▸ Your objective
Copy out the data below again, without any change, starting at the line containing "ASAP! note box" and continuing down through the line containing "Looking at the screenshot, I should [69, 252].".

▸ Data supplied
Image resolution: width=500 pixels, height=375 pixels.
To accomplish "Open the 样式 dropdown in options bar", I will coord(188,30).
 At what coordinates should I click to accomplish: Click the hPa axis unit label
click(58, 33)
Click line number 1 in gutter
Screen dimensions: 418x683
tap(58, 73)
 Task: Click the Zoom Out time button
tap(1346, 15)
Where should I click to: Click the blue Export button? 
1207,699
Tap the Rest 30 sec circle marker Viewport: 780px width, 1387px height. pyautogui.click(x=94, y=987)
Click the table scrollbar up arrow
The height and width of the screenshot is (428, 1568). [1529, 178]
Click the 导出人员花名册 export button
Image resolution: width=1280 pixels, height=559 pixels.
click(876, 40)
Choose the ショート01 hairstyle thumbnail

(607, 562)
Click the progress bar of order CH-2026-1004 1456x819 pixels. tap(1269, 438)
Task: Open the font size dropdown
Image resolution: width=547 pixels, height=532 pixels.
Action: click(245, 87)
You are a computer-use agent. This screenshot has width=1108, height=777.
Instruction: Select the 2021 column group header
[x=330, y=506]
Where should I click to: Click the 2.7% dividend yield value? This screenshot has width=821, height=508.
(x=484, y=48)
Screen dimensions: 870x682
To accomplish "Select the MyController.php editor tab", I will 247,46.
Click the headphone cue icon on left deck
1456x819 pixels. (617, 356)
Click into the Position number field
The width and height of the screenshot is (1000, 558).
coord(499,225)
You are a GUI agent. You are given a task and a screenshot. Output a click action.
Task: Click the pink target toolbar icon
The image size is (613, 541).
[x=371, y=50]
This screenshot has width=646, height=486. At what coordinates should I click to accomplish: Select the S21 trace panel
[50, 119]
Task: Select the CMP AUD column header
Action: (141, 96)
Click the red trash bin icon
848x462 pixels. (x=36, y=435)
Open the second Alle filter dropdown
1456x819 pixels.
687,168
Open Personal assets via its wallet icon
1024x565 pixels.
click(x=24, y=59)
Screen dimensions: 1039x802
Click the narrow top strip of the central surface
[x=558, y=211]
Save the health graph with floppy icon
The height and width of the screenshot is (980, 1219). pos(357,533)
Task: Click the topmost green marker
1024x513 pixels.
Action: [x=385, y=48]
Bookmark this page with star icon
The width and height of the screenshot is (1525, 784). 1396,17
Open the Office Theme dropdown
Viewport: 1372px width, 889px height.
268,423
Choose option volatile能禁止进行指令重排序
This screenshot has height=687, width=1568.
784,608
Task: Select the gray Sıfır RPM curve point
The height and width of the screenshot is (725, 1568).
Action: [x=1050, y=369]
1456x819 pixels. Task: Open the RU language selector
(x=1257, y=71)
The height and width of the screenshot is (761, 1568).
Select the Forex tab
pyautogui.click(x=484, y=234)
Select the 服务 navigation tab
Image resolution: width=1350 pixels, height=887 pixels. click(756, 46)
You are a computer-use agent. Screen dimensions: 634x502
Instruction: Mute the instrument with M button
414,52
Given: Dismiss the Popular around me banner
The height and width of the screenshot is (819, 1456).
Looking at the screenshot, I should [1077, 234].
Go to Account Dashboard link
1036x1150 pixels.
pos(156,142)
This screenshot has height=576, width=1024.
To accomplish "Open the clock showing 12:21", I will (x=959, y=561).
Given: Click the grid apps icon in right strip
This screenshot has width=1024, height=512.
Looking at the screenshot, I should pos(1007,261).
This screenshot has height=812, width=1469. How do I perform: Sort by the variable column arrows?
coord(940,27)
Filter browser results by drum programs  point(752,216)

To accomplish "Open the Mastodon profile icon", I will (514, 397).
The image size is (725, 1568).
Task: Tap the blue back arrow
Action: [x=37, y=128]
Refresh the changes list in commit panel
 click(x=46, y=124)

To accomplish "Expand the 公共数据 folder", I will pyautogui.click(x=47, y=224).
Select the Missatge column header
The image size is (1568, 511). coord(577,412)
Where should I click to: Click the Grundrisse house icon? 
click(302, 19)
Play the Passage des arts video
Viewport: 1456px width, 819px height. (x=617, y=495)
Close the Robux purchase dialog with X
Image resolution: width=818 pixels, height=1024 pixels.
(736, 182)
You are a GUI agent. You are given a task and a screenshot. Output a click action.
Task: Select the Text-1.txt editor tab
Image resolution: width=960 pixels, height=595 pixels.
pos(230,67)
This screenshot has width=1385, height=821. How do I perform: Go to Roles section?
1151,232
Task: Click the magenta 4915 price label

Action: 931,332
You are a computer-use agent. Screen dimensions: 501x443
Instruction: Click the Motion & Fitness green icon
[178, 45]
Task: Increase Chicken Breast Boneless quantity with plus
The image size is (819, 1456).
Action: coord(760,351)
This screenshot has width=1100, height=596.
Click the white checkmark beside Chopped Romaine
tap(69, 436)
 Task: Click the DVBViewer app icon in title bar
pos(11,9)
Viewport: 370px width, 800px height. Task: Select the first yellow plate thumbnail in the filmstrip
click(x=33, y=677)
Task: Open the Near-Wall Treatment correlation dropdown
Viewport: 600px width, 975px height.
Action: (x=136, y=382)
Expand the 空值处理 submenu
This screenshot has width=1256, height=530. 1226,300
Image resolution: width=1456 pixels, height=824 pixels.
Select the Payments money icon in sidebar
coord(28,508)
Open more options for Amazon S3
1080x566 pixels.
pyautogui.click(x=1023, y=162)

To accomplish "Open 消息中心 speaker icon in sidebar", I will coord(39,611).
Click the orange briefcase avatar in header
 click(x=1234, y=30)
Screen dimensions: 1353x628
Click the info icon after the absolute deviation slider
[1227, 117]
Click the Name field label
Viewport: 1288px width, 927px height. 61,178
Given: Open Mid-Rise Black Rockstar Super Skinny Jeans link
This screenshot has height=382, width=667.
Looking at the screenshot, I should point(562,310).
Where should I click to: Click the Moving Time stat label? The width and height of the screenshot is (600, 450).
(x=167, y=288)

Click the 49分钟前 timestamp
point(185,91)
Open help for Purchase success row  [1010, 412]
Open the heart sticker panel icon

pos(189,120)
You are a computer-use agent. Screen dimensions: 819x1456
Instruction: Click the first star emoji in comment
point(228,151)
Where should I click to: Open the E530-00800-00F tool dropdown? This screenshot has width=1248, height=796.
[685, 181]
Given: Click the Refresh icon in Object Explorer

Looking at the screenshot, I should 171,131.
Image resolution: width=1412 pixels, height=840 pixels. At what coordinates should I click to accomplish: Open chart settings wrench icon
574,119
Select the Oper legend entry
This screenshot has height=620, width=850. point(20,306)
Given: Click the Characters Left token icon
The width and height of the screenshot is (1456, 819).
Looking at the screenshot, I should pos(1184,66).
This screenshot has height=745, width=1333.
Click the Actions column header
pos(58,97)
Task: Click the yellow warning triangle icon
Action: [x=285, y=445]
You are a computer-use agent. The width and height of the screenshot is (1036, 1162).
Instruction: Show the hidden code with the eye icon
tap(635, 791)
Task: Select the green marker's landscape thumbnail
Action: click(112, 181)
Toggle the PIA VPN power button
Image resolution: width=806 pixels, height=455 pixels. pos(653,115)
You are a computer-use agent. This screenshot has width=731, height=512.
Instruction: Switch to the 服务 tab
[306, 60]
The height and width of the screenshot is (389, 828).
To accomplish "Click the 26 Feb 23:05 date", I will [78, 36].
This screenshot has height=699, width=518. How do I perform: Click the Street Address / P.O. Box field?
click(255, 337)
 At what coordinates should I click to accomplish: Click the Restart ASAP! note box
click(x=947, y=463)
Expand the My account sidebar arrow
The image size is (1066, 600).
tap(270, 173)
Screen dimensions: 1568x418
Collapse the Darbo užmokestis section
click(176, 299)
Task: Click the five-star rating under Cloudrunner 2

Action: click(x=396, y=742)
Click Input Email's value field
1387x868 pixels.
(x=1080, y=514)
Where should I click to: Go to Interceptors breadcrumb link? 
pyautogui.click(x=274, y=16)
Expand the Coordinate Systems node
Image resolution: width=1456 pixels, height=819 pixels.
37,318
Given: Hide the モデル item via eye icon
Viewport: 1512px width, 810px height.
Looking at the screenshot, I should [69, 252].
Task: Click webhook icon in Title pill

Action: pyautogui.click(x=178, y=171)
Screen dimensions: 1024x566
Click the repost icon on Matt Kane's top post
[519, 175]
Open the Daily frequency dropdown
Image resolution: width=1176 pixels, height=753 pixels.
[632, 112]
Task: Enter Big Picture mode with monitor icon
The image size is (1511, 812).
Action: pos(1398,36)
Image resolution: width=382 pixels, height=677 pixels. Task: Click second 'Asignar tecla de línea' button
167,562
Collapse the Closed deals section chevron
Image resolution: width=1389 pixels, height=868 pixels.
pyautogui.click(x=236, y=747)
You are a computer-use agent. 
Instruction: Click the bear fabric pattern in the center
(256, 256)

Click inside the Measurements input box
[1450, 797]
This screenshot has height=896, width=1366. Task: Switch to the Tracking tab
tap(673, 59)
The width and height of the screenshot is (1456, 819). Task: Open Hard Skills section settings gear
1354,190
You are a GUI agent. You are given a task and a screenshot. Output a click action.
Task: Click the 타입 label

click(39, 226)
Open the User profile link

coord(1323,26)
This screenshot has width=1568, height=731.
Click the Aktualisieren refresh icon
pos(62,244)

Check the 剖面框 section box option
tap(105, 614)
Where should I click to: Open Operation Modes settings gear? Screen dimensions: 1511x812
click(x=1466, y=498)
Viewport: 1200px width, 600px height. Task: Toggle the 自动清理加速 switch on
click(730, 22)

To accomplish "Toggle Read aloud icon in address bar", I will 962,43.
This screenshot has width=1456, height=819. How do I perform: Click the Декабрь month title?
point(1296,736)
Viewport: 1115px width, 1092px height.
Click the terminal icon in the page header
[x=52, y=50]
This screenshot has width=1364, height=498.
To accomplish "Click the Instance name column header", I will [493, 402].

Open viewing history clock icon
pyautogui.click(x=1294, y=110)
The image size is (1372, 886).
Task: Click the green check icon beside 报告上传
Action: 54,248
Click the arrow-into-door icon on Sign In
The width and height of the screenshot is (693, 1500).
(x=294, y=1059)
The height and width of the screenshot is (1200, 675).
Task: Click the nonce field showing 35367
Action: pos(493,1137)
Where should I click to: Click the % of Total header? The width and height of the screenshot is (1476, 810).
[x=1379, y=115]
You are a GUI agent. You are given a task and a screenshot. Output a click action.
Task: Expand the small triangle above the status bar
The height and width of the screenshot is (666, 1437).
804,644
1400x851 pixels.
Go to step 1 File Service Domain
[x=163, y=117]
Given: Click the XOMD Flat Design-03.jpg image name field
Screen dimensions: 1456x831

▸ Finished exercise
 At what coordinates should I click to accomplish: Click the Restart ASAP! note box
click(x=947, y=463)
Expand the My account sidebar arrow
The image size is (1066, 600).
tap(270, 173)
Screen dimensions: 1568x418
Collapse the Darbo užmokestis section
click(176, 299)
Task: Click the five-star rating under Cloudrunner 2

Action: click(x=396, y=742)
Click Input Email's value field
1387x868 pixels.
(x=1080, y=514)
Where should I click to: Go to Interceptors breadcrumb link? 
pyautogui.click(x=274, y=16)
Expand the Coordinate Systems node
Image resolution: width=1456 pixels, height=819 pixels.
37,318
Given: Hide the モデル item via eye icon
Viewport: 1512px width, 810px height.
Looking at the screenshot, I should [69, 252].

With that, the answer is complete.